Some say it’s best done with extrinsic, perhaps monetary, rewards. Others argue it must be based on intrinsic factors such as a desire for self-improvement.
In his 2010 autobiography Life, Keith Richards describes the moment he became disengaged from school as a child. “Technical drawing, physics, mathematics, a yawn, because it doesn’t matter how much they try to teach me algebra, I just don’t get it, and I don’t see why I should,” he wrote. “I would learn it, I could learn it, but there’s something inside of me saying this is going to be no help to you, and if you do want to learn it, you’ll learn it by yourself.”
Though he may have been reasoning his way to his eventual fate as a millionaire guitarist in the Rolling Stones, Richards hits on a point chief learning officers must grapple with: learner motivation and how to best facilitate it. To truly reach learners, organizations need to first communicate to learners why what’s being taught is important and then get them to want to learn it for their own benefit — in other words, motivate them.
Kevin Stephens, a vice president at performance-improvement consultancy Excellence In Motivation, spoke of how motivation and learning have to co-exist. “Motivation without learning is not very effective,” Stephens said. “Motivation without learning; you end up with energized incompetence. And similarly, learning without motivation you end up with inert brainpower — a stagnant brain swamp instead of a brainstorm.”
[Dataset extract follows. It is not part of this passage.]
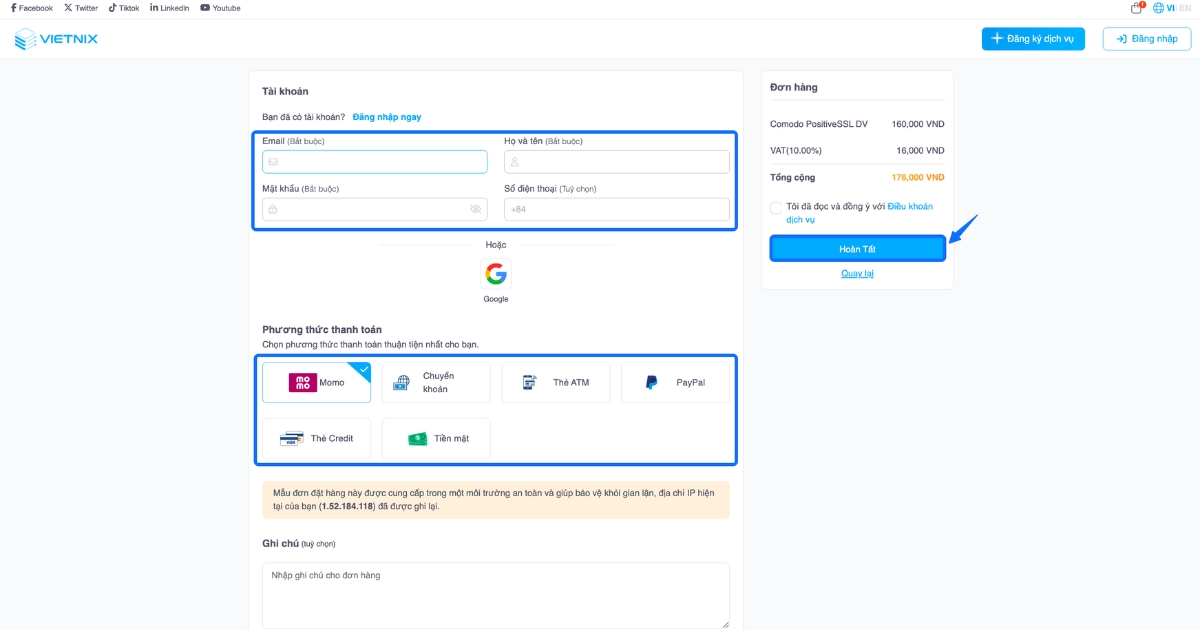Select Chuyển khoản payment option
Image resolution: width=1200 pixels, height=630 pixels.
point(436,382)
But what if learners are not motivated to even participate in corporate learning programs in the first place? Daniel Pink, author of Drive: The Surprising Truth About What Motivates Us, considered this. “First, I wonder if employees have much discretion over what they learn, how they learn it and when they learn it. If the programs are one-size-fits-all, as many are, that can thwart autonomy and lead to disengagement,” Pink said. “Second, one weakness of some programs is that they’re all trees and little forest. That is, they concentrate on the minutiae of how to do something, but ignore the reasons why learning it is important. It’s all content and not context.”
An important distinction to make in considering motivation, particularly as it relates to learning, is the difference between intrinsic and extrinsic motivators, a central consideration of Pink’s book Drive. It argues that motivation by extrinsic factors, such as monetary rewards, is outmoded, and motivation today should be based on intrinsic properties, such as a desire for self-development.